There's a Hole in the Bottom of the C: On the Effectiveness of Allocation Protection

Abstract

Memory corruption attacks have been a major vector of compromised computer systems for decades. Memory safety techniques proposed in the literature provide spatial and temporal safety properties to prevent such attacks. Since enforcing full memory safety on legacy languages such as C/C++ often incurs large runtime overhead, recent techniques have created a trade-off between the granularity of enforcement and overhead. By enforcing safety properties at the granularity of allocations instead of objects, these technique incur only a fraction of the overhead. Of particular note, are the recent software-based, so-called "low-fat" schemes, that encode a pointer's bound information in the pointer value itself, thus avoiding a separate metadata store, and additional lookup overhead. In this paper, we show that trading granularity with overhead is insecure. Specifically, we illustrate a new type of attack, which we call Pointer Stretching, that can bypass the recently proposed low-fat schemes using intra-object spatial corruption.
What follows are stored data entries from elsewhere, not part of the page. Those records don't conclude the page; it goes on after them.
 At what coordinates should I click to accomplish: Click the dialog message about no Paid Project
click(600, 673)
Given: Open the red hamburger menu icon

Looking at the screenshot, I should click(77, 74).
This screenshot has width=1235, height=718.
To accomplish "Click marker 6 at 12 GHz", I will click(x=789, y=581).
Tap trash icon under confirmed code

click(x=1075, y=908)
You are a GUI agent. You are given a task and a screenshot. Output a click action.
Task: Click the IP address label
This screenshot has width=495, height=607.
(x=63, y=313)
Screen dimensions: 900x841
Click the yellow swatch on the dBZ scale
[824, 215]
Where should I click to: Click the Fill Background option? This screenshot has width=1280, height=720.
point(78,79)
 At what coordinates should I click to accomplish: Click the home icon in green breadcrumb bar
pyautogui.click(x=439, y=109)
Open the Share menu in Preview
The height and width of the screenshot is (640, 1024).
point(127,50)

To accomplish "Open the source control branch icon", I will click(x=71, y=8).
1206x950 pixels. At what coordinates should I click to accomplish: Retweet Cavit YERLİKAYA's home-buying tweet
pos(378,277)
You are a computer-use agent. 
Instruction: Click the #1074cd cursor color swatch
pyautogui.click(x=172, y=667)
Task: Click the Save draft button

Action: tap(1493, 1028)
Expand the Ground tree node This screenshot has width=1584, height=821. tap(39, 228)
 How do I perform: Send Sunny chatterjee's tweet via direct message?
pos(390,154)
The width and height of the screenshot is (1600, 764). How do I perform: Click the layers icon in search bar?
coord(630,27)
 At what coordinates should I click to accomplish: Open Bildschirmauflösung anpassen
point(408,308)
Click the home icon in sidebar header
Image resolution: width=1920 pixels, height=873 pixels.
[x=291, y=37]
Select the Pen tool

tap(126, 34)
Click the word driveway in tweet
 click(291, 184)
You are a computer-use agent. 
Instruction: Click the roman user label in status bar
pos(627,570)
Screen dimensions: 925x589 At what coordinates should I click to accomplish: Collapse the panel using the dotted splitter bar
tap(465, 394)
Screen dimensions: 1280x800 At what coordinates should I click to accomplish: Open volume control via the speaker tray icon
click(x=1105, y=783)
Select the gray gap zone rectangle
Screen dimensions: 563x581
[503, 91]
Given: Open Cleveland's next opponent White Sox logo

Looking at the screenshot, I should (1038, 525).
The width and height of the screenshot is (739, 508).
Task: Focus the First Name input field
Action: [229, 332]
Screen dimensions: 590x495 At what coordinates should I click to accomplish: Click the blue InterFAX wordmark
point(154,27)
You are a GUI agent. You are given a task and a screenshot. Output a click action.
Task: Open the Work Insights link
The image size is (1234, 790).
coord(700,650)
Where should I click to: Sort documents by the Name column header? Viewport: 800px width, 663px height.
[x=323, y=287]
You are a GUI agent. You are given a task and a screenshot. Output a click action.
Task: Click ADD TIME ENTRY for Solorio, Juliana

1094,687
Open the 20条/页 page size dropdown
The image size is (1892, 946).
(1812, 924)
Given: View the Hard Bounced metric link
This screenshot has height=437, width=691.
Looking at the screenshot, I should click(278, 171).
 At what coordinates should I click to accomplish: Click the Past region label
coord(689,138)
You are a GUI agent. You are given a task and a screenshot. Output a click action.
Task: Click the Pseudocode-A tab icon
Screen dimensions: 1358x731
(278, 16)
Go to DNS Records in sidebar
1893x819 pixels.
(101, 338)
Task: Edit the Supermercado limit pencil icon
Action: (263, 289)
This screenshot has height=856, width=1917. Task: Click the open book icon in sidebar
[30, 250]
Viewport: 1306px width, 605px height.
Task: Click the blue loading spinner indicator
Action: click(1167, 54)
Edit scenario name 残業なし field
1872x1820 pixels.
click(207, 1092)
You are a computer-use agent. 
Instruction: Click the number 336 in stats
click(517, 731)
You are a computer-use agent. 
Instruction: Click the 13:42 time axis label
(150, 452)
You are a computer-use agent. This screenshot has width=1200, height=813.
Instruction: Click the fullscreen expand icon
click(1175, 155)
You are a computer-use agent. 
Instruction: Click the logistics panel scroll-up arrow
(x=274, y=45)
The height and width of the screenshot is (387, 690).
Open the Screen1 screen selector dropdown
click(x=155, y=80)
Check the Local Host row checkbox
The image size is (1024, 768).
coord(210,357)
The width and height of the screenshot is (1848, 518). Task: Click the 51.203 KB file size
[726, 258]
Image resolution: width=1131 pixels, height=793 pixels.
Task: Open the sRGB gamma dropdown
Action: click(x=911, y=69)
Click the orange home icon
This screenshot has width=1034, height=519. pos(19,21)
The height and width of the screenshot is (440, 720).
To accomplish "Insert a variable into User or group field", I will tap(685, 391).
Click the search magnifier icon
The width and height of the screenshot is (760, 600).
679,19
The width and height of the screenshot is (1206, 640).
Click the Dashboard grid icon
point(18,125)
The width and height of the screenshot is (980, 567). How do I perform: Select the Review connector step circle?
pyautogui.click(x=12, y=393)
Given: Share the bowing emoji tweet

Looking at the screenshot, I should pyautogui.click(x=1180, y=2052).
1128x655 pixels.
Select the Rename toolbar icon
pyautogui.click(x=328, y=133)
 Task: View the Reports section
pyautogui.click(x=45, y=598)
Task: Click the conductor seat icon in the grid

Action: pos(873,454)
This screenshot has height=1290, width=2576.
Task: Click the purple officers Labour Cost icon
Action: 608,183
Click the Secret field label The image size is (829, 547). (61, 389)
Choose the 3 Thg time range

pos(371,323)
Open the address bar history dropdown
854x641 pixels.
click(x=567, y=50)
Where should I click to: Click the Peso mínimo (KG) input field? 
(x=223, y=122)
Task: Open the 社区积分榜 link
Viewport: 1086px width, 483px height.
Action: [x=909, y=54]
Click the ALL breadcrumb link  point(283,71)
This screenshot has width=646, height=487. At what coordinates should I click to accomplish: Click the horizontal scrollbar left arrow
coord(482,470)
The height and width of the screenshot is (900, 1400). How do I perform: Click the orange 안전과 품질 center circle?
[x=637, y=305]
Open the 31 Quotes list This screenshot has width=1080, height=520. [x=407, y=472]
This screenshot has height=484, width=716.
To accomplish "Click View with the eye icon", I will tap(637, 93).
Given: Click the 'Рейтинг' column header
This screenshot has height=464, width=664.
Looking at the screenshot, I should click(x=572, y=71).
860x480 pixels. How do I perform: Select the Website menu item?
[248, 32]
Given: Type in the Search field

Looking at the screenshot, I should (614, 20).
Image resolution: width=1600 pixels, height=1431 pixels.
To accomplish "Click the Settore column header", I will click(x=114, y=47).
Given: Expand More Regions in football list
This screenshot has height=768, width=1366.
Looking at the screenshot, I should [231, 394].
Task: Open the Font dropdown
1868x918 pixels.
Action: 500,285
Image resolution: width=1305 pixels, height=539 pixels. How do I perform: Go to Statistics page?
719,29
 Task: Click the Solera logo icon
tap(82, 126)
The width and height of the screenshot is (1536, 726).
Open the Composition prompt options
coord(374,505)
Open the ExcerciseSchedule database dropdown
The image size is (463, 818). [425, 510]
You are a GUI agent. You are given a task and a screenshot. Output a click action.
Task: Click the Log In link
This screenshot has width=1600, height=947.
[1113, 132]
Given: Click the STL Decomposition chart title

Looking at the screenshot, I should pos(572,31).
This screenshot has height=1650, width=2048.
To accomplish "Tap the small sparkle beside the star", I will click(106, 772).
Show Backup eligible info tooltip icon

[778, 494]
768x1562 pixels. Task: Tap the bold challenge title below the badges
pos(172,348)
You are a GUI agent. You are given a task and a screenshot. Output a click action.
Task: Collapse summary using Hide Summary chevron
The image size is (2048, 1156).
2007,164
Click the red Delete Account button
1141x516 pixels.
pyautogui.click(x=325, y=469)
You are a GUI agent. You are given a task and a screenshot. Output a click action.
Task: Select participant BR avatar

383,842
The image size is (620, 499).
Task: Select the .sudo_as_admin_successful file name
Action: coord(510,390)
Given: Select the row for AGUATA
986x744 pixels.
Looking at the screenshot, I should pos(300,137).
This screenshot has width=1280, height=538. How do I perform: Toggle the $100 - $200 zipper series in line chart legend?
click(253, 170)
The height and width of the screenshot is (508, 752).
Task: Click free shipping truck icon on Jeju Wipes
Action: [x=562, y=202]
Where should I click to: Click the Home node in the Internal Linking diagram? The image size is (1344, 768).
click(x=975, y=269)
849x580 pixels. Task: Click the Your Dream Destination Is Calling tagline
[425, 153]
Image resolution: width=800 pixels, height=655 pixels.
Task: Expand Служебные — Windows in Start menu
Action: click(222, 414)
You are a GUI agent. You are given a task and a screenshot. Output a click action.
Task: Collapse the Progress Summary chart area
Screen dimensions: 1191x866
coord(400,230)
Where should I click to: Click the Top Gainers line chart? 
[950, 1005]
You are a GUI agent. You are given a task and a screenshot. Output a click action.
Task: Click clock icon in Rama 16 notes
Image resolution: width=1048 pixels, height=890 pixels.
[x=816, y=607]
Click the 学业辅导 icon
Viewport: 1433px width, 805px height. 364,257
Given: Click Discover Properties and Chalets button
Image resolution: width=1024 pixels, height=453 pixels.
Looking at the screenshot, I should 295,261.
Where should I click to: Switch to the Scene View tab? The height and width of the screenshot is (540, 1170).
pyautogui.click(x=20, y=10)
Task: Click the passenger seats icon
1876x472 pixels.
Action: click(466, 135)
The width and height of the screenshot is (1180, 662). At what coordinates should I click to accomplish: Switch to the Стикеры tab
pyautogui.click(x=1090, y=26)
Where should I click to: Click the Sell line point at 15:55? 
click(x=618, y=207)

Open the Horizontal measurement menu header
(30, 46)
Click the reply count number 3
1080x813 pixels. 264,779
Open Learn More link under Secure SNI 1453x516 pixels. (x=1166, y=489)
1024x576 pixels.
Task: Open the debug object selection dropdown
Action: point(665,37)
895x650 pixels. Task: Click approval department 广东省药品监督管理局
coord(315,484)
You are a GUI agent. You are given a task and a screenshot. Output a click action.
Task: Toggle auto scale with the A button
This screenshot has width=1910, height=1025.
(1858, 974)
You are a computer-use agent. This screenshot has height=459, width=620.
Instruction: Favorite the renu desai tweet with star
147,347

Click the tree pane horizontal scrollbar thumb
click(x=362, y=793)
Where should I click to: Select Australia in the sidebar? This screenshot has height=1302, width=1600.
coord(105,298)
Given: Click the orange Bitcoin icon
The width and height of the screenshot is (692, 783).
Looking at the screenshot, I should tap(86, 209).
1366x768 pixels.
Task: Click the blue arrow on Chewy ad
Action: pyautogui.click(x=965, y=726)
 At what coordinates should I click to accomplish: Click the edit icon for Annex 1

Because of the limitations imposed by the low-fat schemes we devise some tricks that allows us to chain ROP gadgets together before a successful stack pivot. We illustrate a real-world exploit against Nginx that successfully hijacks control even when both stack and heap are protected with the software-based low-fat schemes. Furthermore, we show that the vulnerability is inherent in the design of such techniques, and not easily fixable without significant additional implementation and overhead. In addition, we develop an analysis tool to find such vulnerabilities and analyze many popular applications and servers. We find that the exploitable conditions are abundantly found in real-world code bases. Our findings strongly suggest that effective memory defenses must operate at the granularity of objects (and sub-objects) for them to provide meaningful protection against memory corruption attacks.